A joint approach is preferable because of transparency. An arbitrator is a quasi-judicial officer & the rules of natural justice apply: the arbitrator should, save in exceptional circumstances, avoid communications with just one arbitrator. Admittedly at the point of initial discussions, I have not been appointed, so I am not a quasi-judicial officer; nevertheless I would like to adhere to the principal throughout the whole process.
A joint approach also gets things done. If one side in good faith rings around potential mediators, spending some time discussing the situation & concludes 'yes, I found the perfect mediator to recommend to the other side', unfortunately human nature being human nature, the other side will show some scepticism. The other side, if not involved in the selection process, does not necessarily assume good faith. I have spent a lot of time explaining the mediation process to one side (usually a trainee lawyer asked to ring around) & reaching an accord as to the way forward, only to have the other side refuse to consider my appointment. Why? Well, because I now appear to be too close to the other side. I have found that immediate transparency saves time & is a great deal less hassle.
Q. Do you charge a fixed fee?
A. Yes I do. I have a fixed daily rate, but also an hourly rate. The daily rate covers the mediation itself and the hourly rate covers the work before the mediation itself, such as organising the mediation, any pre-reading material as well as any post-mediation settlement agreement and the like. Many lawyers overload a mediation with far too much pre-mediation paper for the mediator and the other mediant to read. Most of the material is entirely unnecessary. The lawyers regard mediation as akin to litigation. The rationale for charging an hourly rate is to discourage lawyers from overloading the system with pre-mediation reading material. As to the hourly rate for any post-mediation activities, such as the drafting of any settlement agreement, again an hourly rate discourages 'silly pointscoring'.
Q. Why do you use the term 'mediant'?
A. A mediant is like a litigant. A litigant is involved in litigation and a mediant in mediation. I prefer to use the term 'mediant' than the more usual term 'party', because it emphasises the mediation process. By emphasising 'it's mediation, not litigation', I wish to encourage 'the parties' to avoid the adversarial attitude found in the litigation process and thereby reduce costs.
Q. You have a varied portfolio career, how can we ascertain whether a conflict of interest exists?

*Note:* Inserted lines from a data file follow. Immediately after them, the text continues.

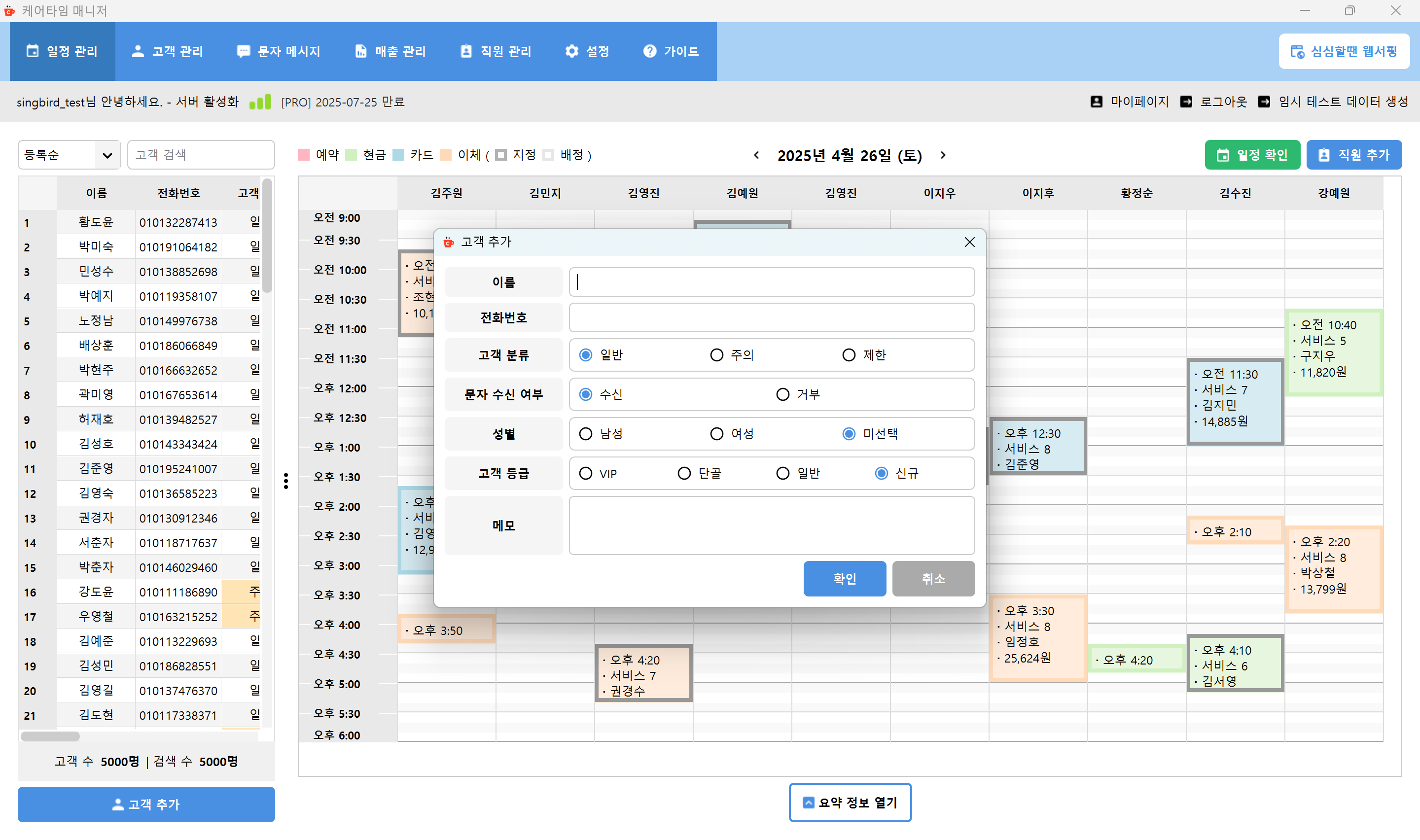Click the 전화번호 input field
1420x840 pixels.
pyautogui.click(x=771, y=317)
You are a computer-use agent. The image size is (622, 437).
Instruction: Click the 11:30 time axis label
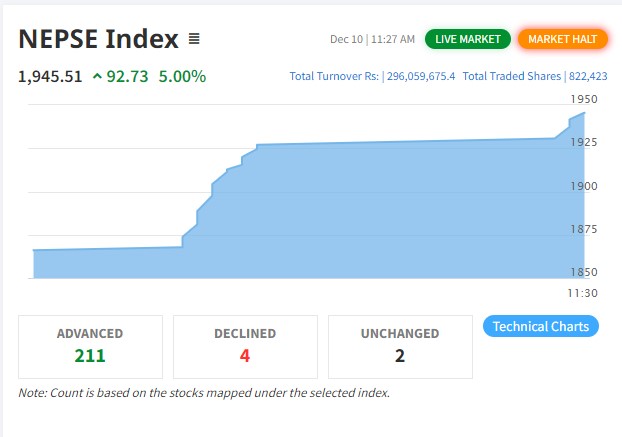coord(582,292)
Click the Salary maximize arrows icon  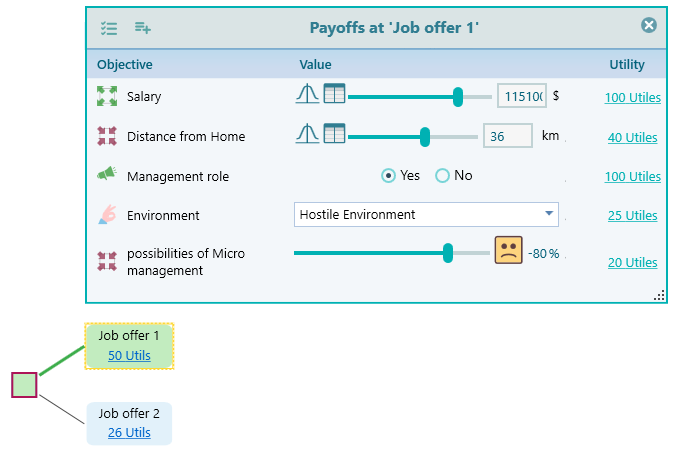click(x=107, y=97)
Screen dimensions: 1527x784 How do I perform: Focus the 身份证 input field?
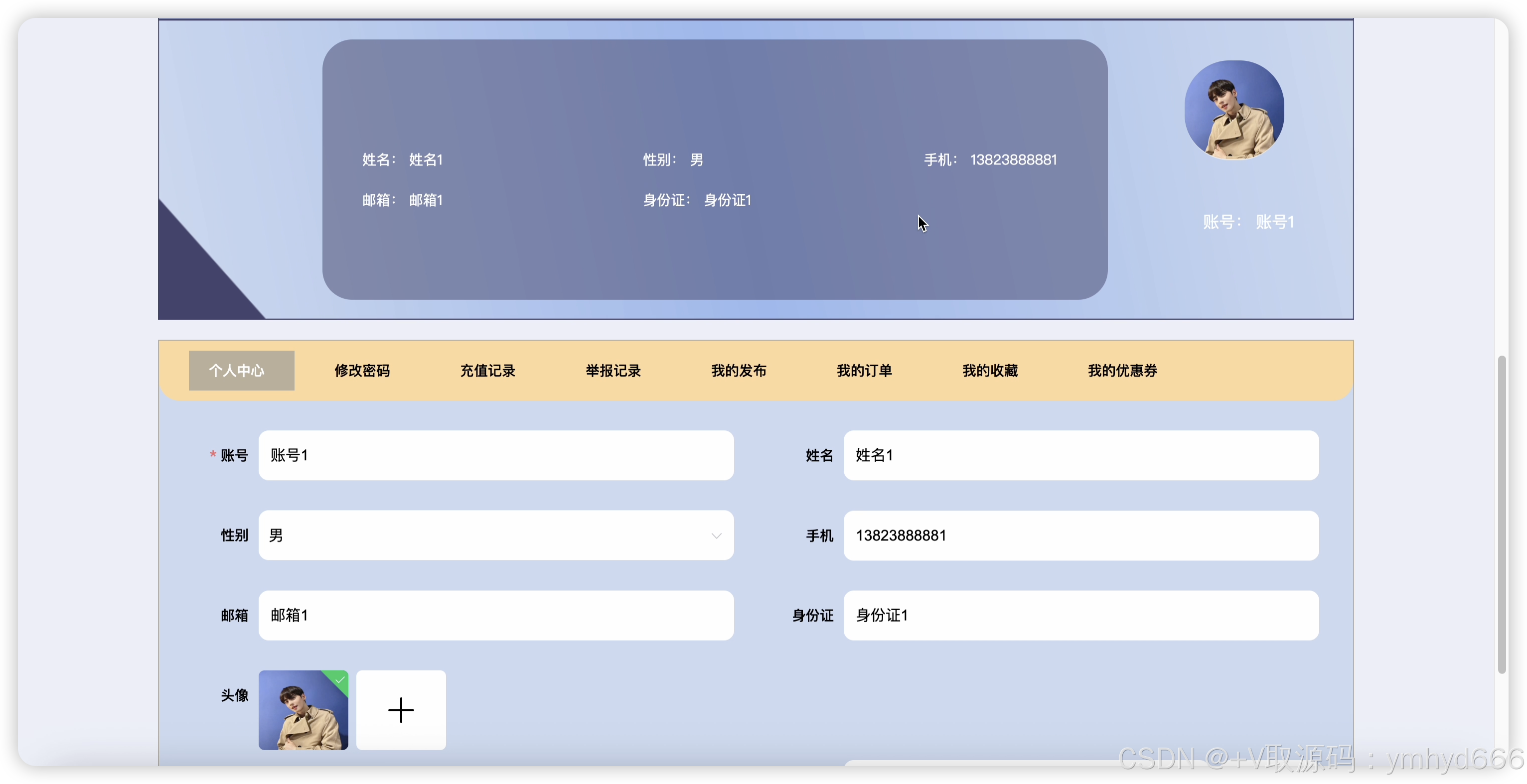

A. I suggest you look to my employments & positions as a preliminary measure & indeed consider the whole of this website. The purpose of the website is to tell potential mediants about me. But given the varied portfolio career, it may take a bit of time to investigate potential conflicts. Of course I can always answer direct questions pertaining to me, such as 'do you know so & so', etc?
Q. How do we go about appointing you?
A. First, consider (ideally all parties jointly considering) whether I am your ideal choice. This can be done by reviewing this website. Second, contact me via email to start the process rolling, again ideally jointly. In largish cases an initial meeting can be organised. Third, sign the the appropriate appointment documentation.
Q. Should I employ lawyers to represent me?
A. Of course the general answer is 'yes'. However, I particularly (in many of the sorts of mediation with which I am involved) encourage party or accountant representation. If the dispute is about (say) a profit calculation then I believe an accountant (if they feel able) can present the case. The issue is, 'does the non-lawyer potential advocate feel confidant'? It's a personal choice really. Mediation is very much about party control and I really advocate legal involvement at the end of the mediation, during the settlement agreement drafting.
Q. We have a finance dispute & like the look of appointing you as the mediator. Should we employ our own accountant expert witness?
A. You wish to appoint me because I am a dual qualified lawyer, accountant, arbitrator. So I would hope that I can reduce the necessity for any accountant expert witness costs.
I hope these FAQs have been helpful & I look forward to working with you.